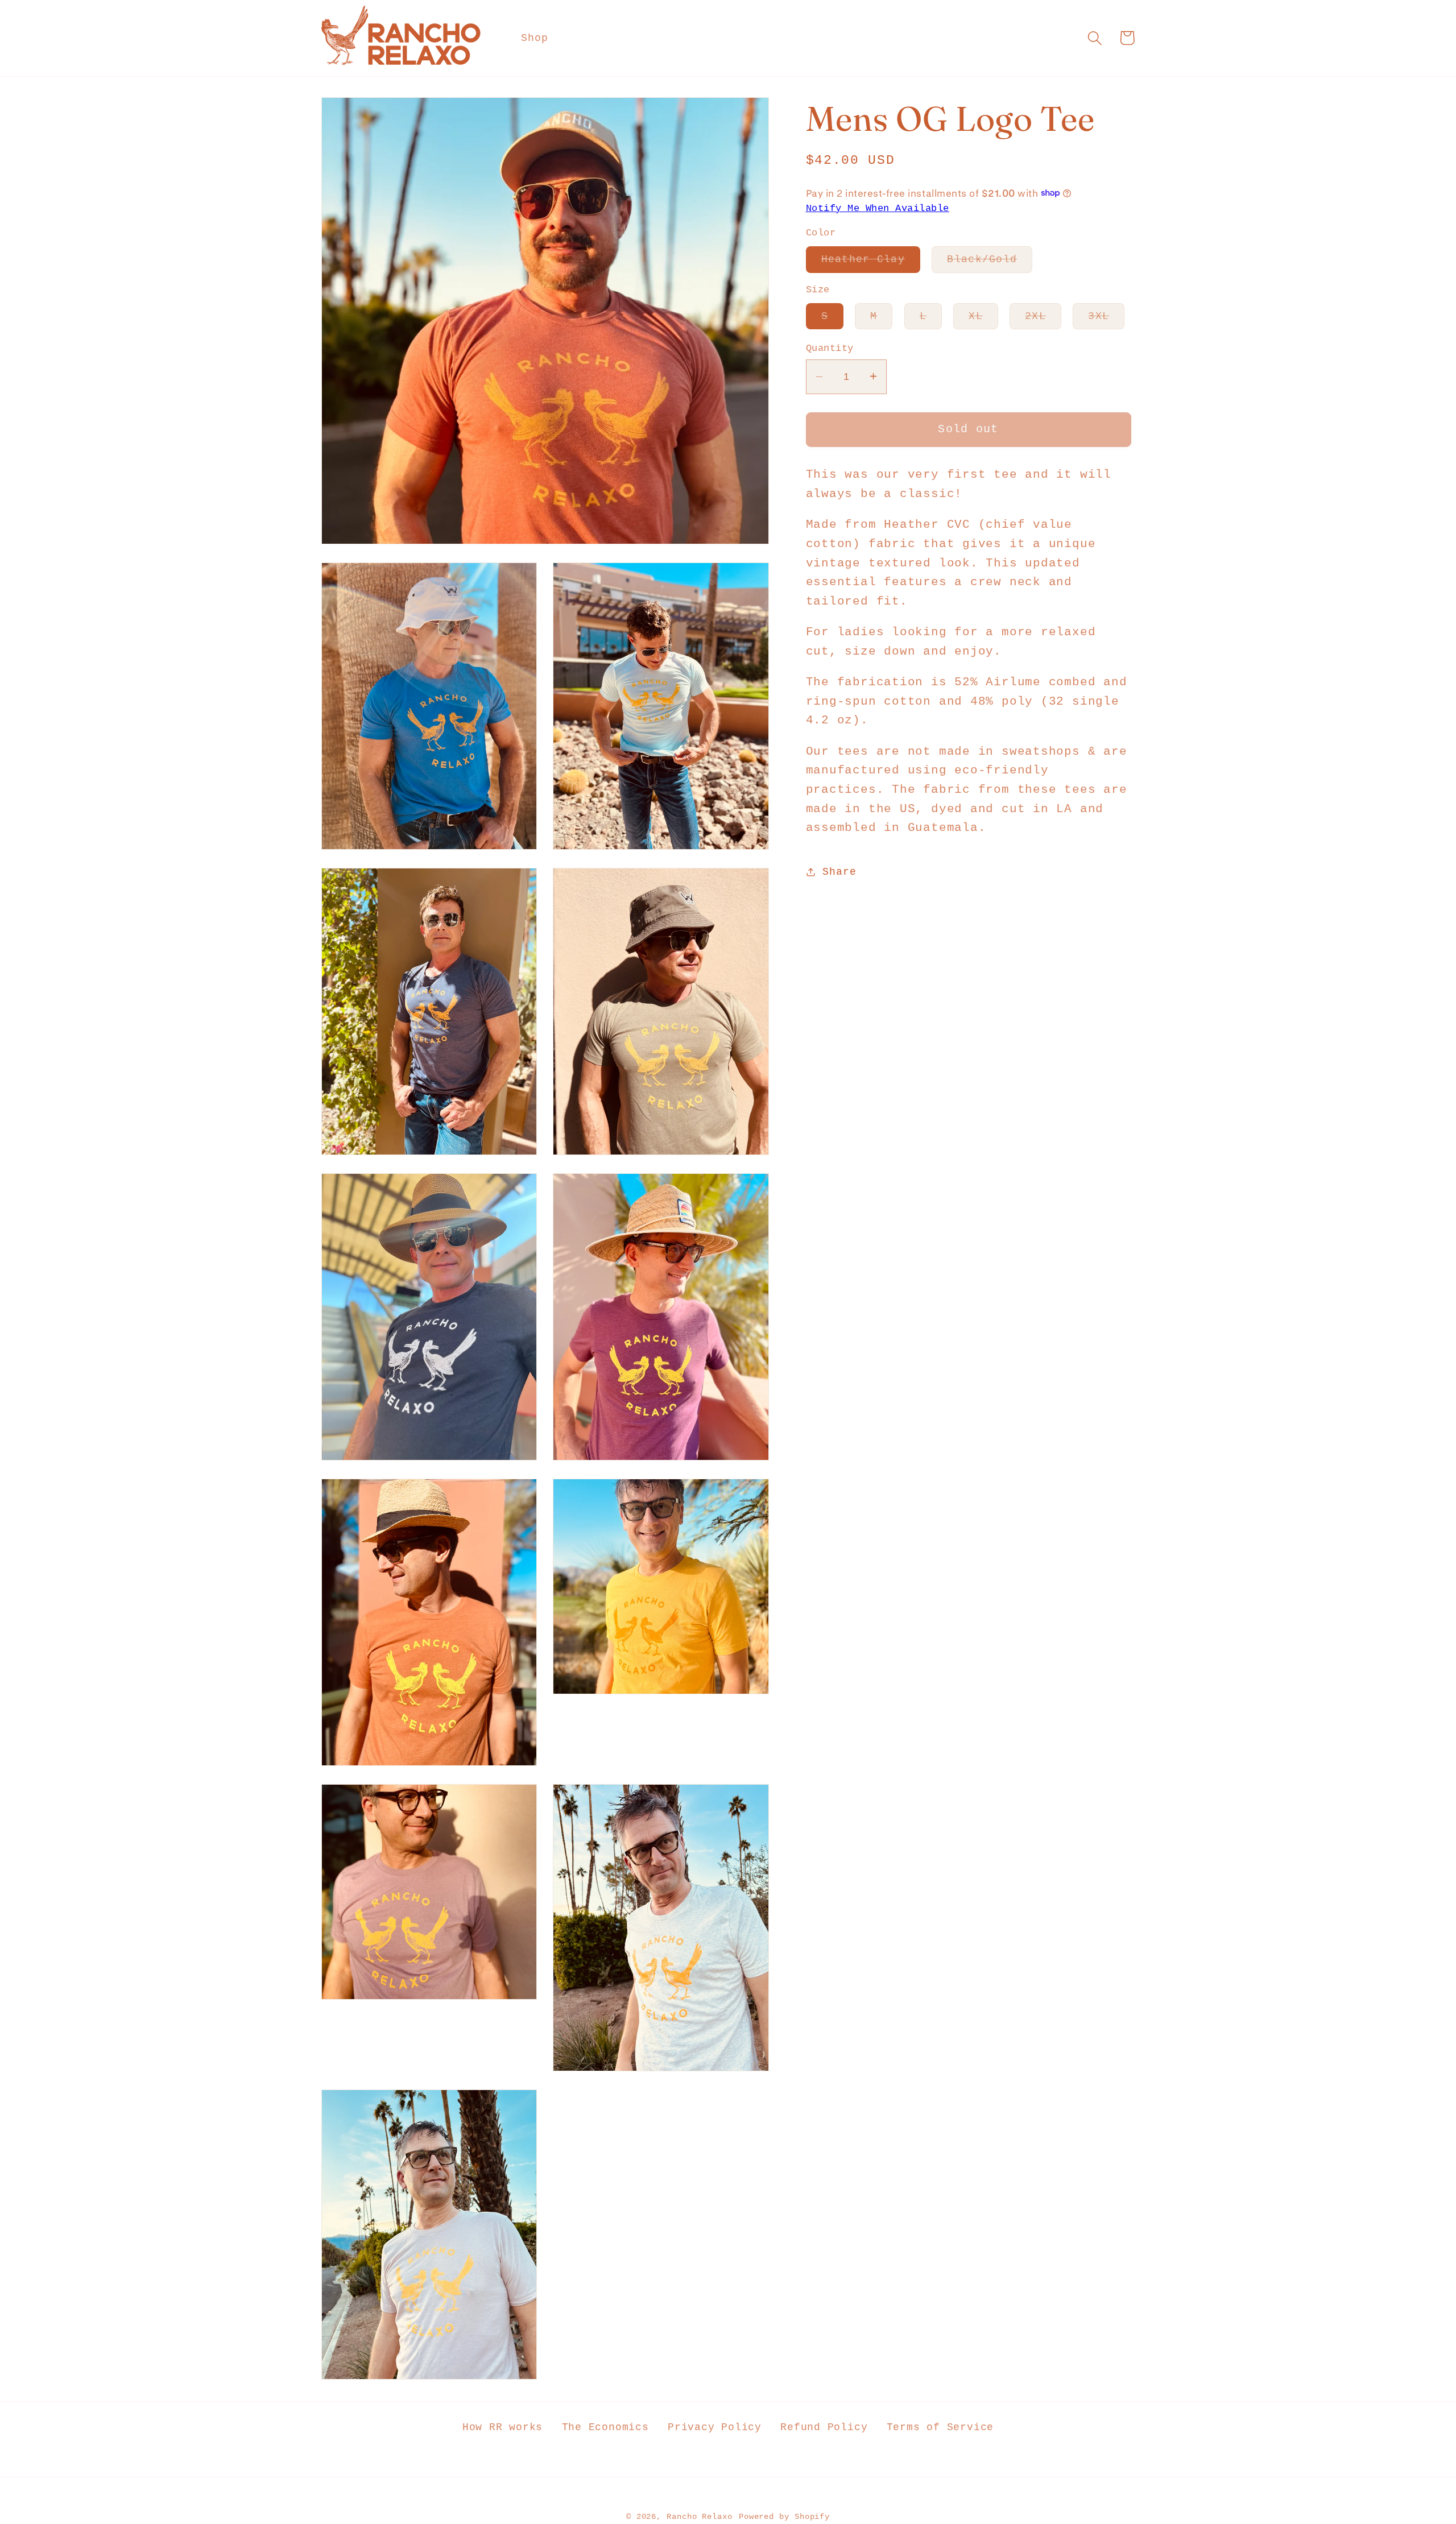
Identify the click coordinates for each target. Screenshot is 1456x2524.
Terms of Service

^^^^^^^^

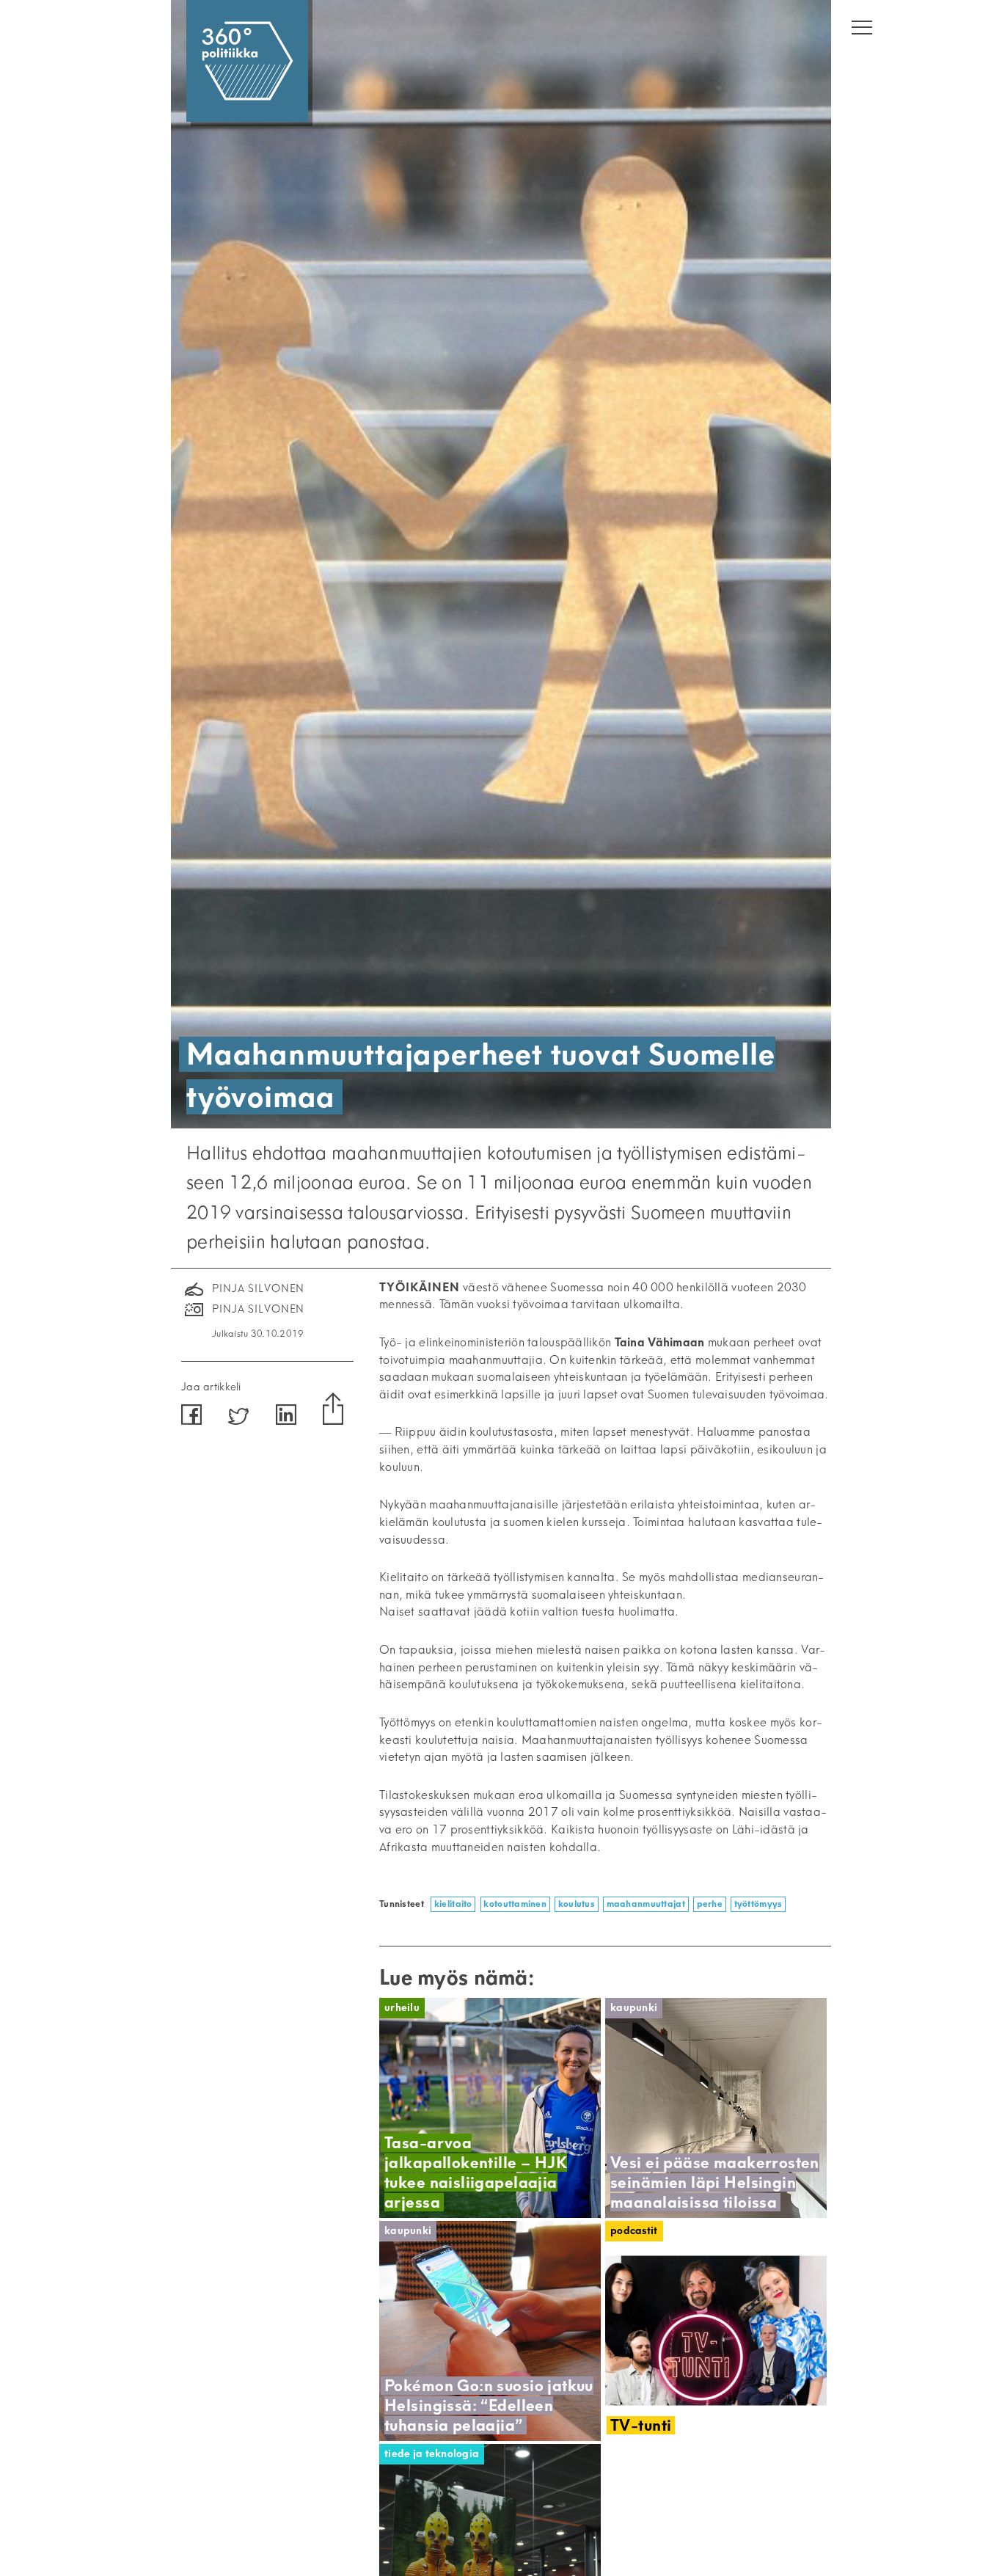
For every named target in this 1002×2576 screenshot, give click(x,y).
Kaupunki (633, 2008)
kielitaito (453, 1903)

^^^^^^^^

Starting at the line above that contains "Identify the click", repeat each line exactly up to and including the line that contains "Terms of Service", and stop there.

Identify the click coordinates for each target. Screenshot is 1456x2524.
Terms of Service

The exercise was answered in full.